Collected data entries
----------

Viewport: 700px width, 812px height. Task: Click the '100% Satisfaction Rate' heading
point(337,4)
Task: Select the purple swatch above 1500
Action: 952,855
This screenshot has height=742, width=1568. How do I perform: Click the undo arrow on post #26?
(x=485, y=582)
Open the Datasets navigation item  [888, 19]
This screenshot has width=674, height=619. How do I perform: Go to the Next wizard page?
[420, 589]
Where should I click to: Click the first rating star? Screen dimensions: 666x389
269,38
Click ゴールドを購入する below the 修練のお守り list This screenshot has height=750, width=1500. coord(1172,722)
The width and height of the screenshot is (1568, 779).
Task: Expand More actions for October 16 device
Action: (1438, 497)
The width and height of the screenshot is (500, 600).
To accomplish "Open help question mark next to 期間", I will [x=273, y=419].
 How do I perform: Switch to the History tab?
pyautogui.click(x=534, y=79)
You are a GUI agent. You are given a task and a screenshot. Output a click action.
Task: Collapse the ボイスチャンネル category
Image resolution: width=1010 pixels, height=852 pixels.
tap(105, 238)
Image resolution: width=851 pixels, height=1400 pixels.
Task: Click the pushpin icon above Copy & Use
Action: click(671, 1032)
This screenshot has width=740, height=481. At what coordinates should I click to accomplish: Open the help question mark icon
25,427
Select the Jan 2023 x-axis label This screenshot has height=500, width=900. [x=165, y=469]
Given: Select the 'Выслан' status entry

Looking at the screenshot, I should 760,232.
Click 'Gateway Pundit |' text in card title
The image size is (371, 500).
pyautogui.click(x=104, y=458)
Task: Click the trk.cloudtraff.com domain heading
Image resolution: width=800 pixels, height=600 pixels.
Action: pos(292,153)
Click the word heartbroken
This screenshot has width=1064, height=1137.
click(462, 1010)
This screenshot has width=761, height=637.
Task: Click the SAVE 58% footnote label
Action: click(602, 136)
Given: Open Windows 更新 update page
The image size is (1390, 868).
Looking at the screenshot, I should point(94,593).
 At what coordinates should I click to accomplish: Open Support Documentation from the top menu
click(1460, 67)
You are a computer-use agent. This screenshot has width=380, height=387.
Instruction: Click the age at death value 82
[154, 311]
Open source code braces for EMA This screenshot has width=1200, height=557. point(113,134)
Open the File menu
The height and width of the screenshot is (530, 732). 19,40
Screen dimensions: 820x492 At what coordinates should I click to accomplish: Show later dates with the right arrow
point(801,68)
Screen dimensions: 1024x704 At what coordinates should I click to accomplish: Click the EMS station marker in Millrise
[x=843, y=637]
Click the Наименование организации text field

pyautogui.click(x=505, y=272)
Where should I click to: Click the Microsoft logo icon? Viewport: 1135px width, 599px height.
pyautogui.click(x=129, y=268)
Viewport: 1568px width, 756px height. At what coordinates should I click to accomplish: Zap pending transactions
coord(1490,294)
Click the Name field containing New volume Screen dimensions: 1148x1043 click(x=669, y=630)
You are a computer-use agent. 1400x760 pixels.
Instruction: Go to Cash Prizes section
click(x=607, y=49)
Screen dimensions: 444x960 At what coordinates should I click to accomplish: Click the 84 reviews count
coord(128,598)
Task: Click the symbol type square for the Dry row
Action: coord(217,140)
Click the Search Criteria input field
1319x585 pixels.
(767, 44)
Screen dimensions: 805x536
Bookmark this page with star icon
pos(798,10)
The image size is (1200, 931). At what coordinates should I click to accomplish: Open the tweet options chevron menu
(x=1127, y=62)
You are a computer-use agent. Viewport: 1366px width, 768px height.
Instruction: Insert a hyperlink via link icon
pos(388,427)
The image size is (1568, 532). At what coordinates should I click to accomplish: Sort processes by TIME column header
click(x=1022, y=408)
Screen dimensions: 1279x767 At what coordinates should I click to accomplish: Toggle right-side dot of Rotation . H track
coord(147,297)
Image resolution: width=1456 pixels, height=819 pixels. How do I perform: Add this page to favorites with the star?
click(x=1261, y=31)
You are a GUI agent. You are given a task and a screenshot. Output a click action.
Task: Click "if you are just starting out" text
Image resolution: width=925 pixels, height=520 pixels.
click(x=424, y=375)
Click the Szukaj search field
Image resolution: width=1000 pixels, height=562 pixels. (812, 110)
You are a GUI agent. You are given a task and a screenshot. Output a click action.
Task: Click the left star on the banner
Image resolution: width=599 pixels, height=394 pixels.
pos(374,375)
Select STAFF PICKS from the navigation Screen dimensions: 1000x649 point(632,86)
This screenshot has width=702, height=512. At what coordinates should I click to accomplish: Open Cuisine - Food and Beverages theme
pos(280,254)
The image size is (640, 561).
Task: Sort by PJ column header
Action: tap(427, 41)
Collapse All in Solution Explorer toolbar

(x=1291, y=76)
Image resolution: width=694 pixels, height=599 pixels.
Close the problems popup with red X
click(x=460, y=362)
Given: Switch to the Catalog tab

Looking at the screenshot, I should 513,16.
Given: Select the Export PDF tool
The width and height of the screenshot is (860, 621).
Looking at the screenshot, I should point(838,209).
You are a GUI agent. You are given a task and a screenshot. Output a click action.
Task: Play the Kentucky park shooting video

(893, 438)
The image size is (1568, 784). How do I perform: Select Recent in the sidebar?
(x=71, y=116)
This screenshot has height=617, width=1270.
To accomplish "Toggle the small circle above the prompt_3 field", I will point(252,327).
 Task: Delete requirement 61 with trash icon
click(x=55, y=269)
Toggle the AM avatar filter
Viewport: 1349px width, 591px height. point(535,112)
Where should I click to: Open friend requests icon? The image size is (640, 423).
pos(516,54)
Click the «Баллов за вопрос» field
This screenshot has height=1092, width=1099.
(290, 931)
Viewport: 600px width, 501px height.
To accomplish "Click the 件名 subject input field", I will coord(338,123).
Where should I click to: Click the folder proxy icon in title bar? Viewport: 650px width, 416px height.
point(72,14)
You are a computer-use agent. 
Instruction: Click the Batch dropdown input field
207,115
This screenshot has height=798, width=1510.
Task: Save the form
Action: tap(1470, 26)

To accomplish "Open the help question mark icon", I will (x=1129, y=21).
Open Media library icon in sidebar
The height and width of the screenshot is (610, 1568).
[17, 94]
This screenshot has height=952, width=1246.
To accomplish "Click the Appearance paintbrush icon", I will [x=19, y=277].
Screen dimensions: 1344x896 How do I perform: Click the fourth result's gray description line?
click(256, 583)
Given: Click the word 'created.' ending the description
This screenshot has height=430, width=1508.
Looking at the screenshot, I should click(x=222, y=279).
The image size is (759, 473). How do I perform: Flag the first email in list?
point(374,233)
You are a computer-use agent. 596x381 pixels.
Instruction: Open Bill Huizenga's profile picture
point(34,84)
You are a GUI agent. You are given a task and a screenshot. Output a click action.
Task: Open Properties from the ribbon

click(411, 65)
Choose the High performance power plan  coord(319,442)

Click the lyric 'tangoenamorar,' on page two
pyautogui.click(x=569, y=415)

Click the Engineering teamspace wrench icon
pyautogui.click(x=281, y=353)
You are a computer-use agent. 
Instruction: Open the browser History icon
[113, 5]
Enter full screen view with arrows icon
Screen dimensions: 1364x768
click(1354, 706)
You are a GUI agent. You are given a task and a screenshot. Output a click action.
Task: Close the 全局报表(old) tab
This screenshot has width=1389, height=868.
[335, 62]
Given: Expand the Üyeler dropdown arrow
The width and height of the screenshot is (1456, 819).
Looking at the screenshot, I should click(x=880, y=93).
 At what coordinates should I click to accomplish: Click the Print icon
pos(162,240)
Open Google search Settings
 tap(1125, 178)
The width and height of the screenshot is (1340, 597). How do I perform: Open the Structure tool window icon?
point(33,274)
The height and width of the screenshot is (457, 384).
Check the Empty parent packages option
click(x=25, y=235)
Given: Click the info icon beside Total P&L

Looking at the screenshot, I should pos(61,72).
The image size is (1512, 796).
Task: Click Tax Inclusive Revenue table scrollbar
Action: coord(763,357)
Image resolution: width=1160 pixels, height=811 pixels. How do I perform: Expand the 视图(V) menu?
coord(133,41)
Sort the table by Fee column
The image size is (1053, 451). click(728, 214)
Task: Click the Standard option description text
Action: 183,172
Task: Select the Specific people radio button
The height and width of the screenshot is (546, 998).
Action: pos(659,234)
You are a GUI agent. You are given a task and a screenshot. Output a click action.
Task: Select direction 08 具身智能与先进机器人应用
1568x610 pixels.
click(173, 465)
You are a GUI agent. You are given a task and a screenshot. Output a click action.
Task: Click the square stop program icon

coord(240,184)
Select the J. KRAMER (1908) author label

----------

#### WHAT TO DO
Format the lines starting at the one containing "Click 'Gateway Pundit |' text in card title" and ending at the one containing "pyautogui.click(x=129, y=268)" as a JSON list of strings, one string per line, leaving out any blank lines.

#### FINISHED EXERCISE
[
  "Click 'Gateway Pundit |' text in card title",
  "The image size is (371, 500).",
  "pyautogui.click(x=104, y=458)",
  "Task: Click the trk.cloudtraff.com domain heading",
  "Image resolution: width=800 pixels, height=600 pixels.",
  "Action: pos(292,153)",
  "Click the word heartbroken",
  "This screenshot has width=1064, height=1137.",
  "click(462, 1010)",
  "This screenshot has width=761, height=637.",
  "Task: Click the SAVE 58% footnote label",
  "Action: click(602, 136)",
  "Given: Open Windows 更新 update page",
  "The image size is (1390, 868).",
  "Looking at the screenshot, I should point(94,593).",
  " At what coordinates should I click to accomplish: Open Support Documentation from the top menu",
  "click(1460, 67)",
  "You are a computer-use agent. This screenshot has width=380, height=387.",
  "Instruction: Click the age at death value 82",
  "[154, 311]",
  "Open source code braces for EMA This screenshot has width=1200, height=557. point(113,134)",
  "Open the File menu",
  "The height and width of the screenshot is (530, 732). 19,40",
  "Screen dimensions: 820x492 At what coordinates should I click to accomplish: Show later dates with the right arrow",
  "point(801,68)",
  "Screen dimensions: 1024x704 At what coordinates should I click to accomplish: Click the EMS station marker in Millrise",
  "[x=843, y=637]",
  "Click the Наименование организации text field",
  "pyautogui.click(x=505, y=272)",
  "Where should I click to: Click the Microsoft logo icon? Viewport: 1135px width, 599px height.",
  "pyautogui.click(x=129, y=268)"
]